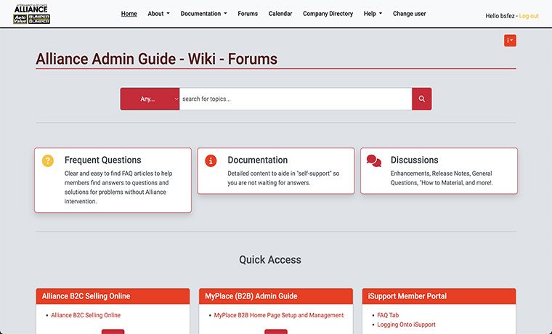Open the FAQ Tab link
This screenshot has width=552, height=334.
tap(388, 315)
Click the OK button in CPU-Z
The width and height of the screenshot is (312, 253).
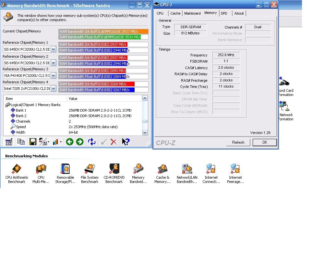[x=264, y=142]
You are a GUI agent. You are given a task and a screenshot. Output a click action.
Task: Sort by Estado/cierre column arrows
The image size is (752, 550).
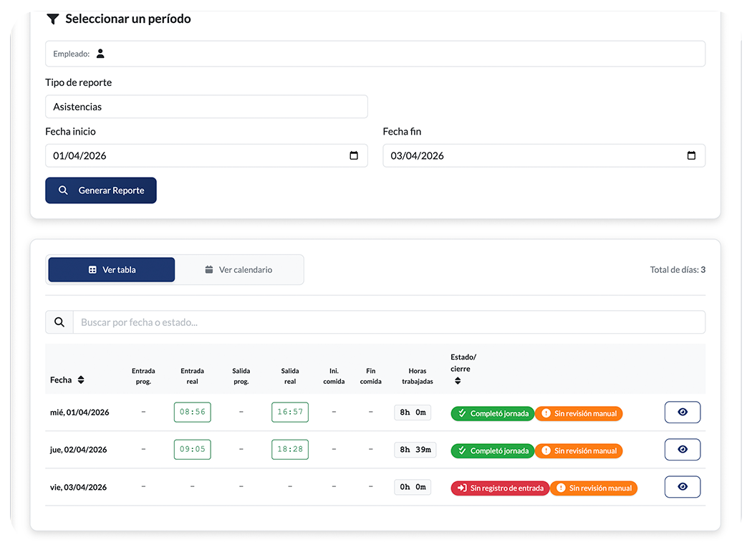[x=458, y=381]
==============================
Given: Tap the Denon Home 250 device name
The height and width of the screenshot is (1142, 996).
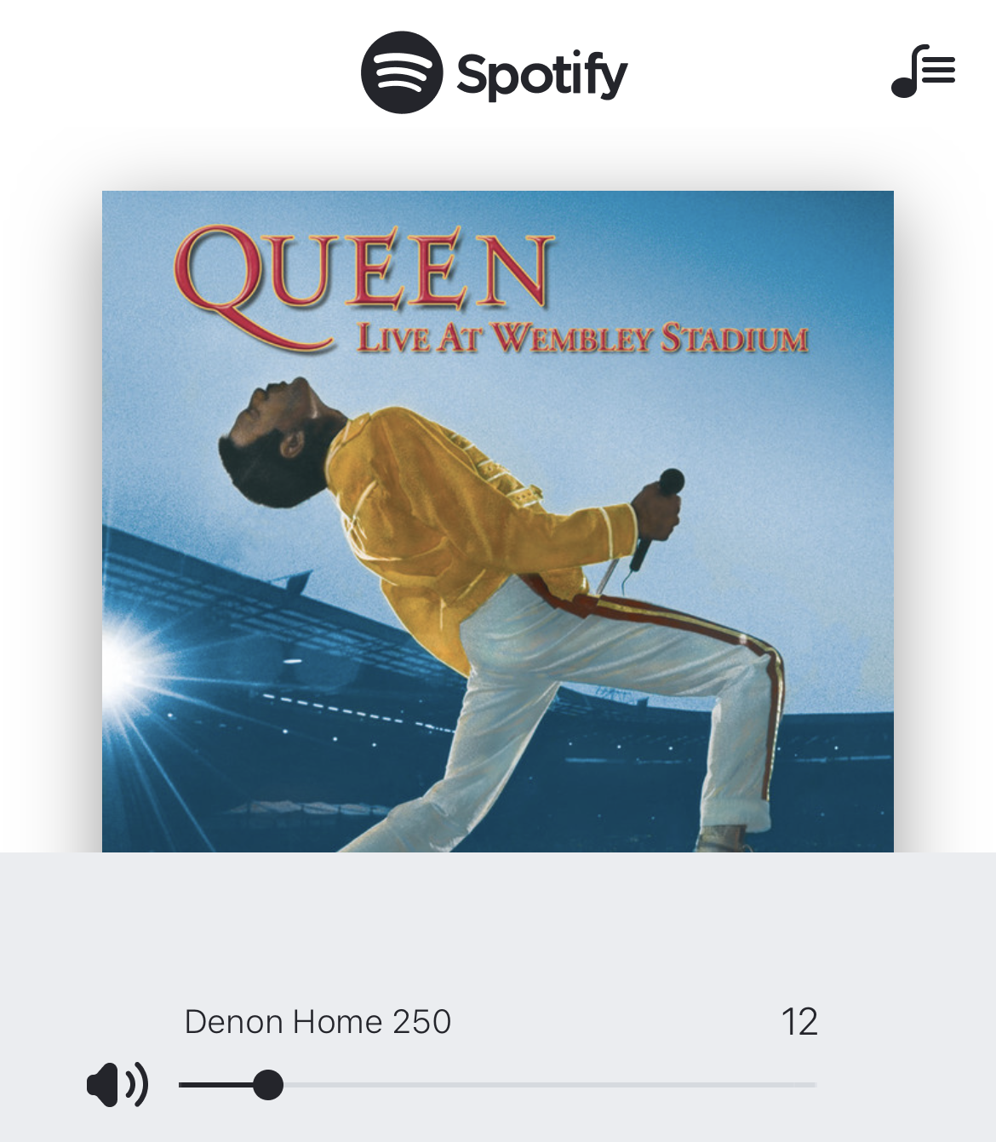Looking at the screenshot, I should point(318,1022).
==============================
Starting at the line containing "Click the OK button in CPU-Z" and finishing at the line containing "Task: Sort by Estado/cierre column arrows", return those lines exactly as they appear above, without the pictures.

Click the OK button in CPU-Z
The width and height of the screenshot is (312, 253).
[x=264, y=142]
You are a GUI agent. You are given a task and a screenshot. Output a click action.
Task: Sort by Estado/cierre column arrows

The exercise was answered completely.